Erik Weihenmayer May Attempt Eiger North Face


Erik Weihenmayer climbing 19,511-foot Alpamayo in Peru.

Erik Weihenmayer climbing 19,511-foot Alpamayo in Peru.

2/7/14 - Blind climber Erik Weihenmayer is laying plans for an attempt to climb the north face of the Eiger in Switzerland in the spring of 2015. Weihenmayer, 45, said last month that he has long dreamed of doing the classic 1938 route on the Eiger, and that he hopes to prepare for an attempt this summer in Chamonix.

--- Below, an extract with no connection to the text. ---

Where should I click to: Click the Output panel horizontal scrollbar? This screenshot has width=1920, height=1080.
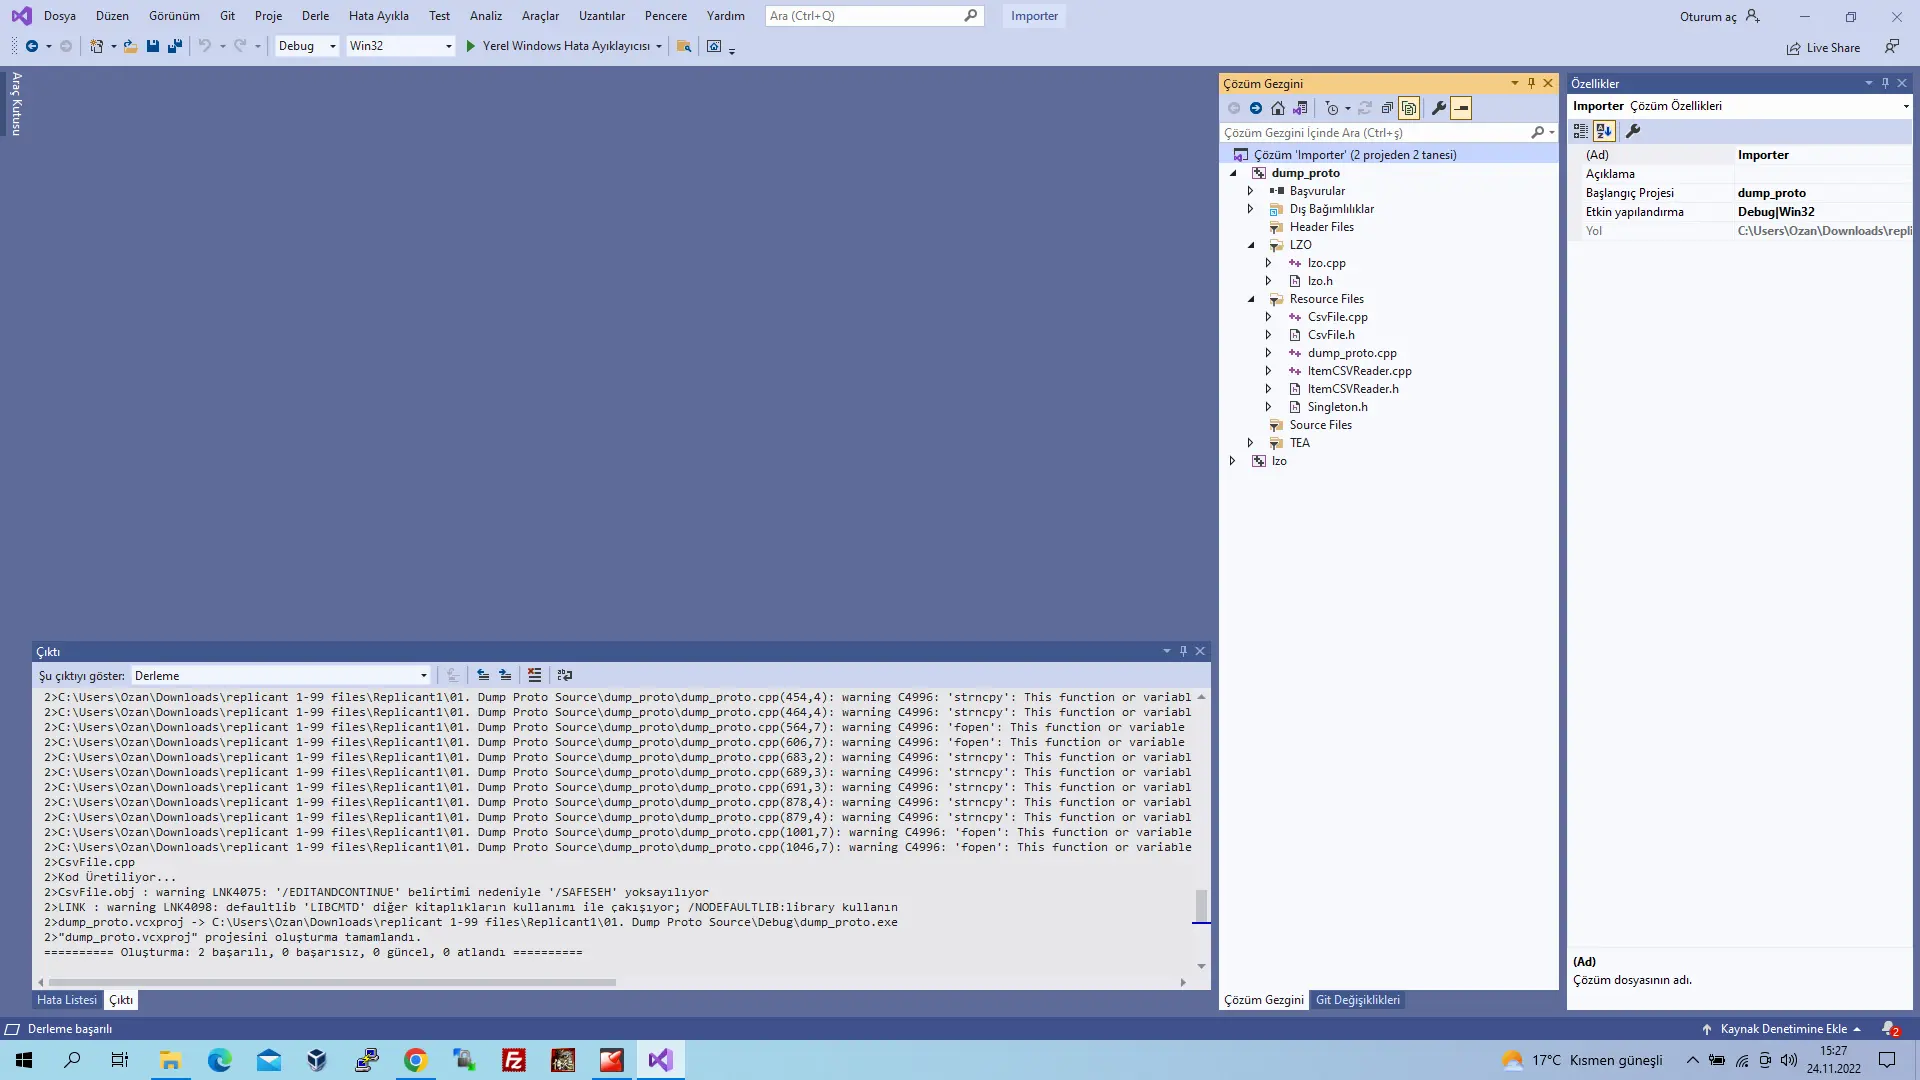pos(332,983)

Mike O'Donnnell, an American climber living in France, said at his Facebook page that he would be joining Weihenmayer in Chamonix to train for a possible Eiger climb. O'Donnell, a longtime guide and powerful climber, has partnered with Weihenmayer on numerous difficult climbs, including summiting Mt. Everest with the blind climber in 2001. He worked as chief rigger on the Eiger for the Imax film The Alps.

Weihenmayer, who went blind at age 13 as a result of a degenerative disease affecting the retinas, has completed many difficult mountaineering ascents, including Mt. Kenya, Artesonraju and Alpamayo in Peru, and Mt. Cook in New Zealand. On ice he has done such major routes as Polar Circus in Canada, the Ham and Eggs Couloir in Alaska, and Losar in Nepal.

The 1938 route on the Eiger, which winds up the 6,000-foot north wall via devious traverses and ramps, is usually climbed with an average of two bivouacs. Although it was originally climbed in summer, the route is now normally attempted in winter or spring for better ice conditions and less rockfall.